Good fun, anyways. Always good fun when your buddies danced bar-top and belted out Bohemian Rhapsody to end the night.

That was Phuket. We bounced between the daytime lethargy and the nocturnal activities for four days – and got utterly bored out of our wits. We saw Thailand at her most beguiling and postcard perfect side: the resort holiday, margarita-in-hand, sun-soaked weather side – of pretty smiles and pretty palms and pretty beaches. But what they don't tell you from those Corona commercials is that pretty soon, watching the days float by ain't all that interesting.

By the end, Joe and I got burnt out (well, Joe literally got burnt, that white bastard) from all the beach nirvana. We caught an 11pm flight back to Bangkok on our fourth night.

Ayutthaya, about 2 hours north of Bangkok, is a wildly different. The royal capital of Thailand before the Burmese razed it (multiple times), the town now boasts a small strip of malls (with the prerequisite McDonalds and 7-Elevens) and one of the most concentrated site for 13th - 17th century Khmer and Thai ruins. The sun shone in Ayutthaya just as bright as Phuket, but here, there were no waves, no drinks with little umbrellas, and definitely no girlies.  Instead, we got hot, humid, and scorching weather.

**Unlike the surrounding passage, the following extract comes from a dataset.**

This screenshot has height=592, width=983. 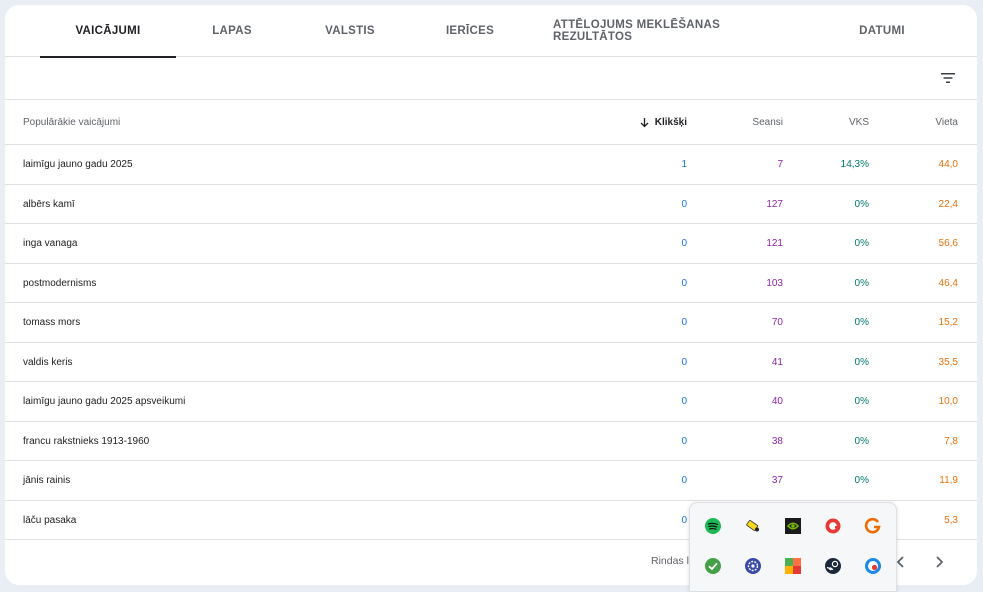 What do you see at coordinates (774, 283) in the screenshot?
I see `impressions-cell: 103` at bounding box center [774, 283].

Joe and I rented bikes to ride around town. By 'ride' I mean hair-raising, silent screams for mercy – a understandable reaction to the heart dropping game of chicken and chase and avoidance between us and crazy tuk-tuks and trucks and tour buses who disregarded all civilized traffic laws. If I didn't have balls of steel...

By the end of the day, we were sweaty, grimy and Buddha'ed out. It's a phenomenon common in Asia – much like the Madonna'ed out syndrome that travelers get in Europe.  Headless Buddhas, resting Bodhisattvas – Buddhas warding off evil, defeating Rama, sitting European style, reclining, teaching, walking, meditating – you name it and we saw it.  Between ruins of red clay brick and dark shadows and we sweated – buckets and buckets –

A little wearied by crumbling stupas and temples and wats – we took the afternoon train back to Bangkok.

This side of Thailand was different. Gone were the fashionable tourists, the go-go girls and ladyboys, and the whitened faces that catered to our holiday fever... Replace that fantasy with the other side. Tin-roofed shantytowns, dirtied children, bamboo huts, fields of peppermint and cassava and tapioca...

Ah, the train.  We got third class tickets, the only available seats to Bangkok.

Along the way: Families camped out on unused railroad tracks, along refuse, grilling meats on charcoal pits. Kids rifled through trash for plastic bottles.  Dark skinned men in crutches, tottering.  Men with beers, riding between cars, tottering. Women with red teeth who spat red – betel juice – out the windows.  Children who begged. Beggars who were silent. Grim faces got on, grim faces stared out the windows, then grim faces got off at platforms overgrown with weeds... Women with heavy rucksacks slung over their shoulders.. women with heavy and harsh laughs...

Thailand, I hardly know ya.

Tomorrow we'll heading out west – to the River Kwai and the 'Death Railway'.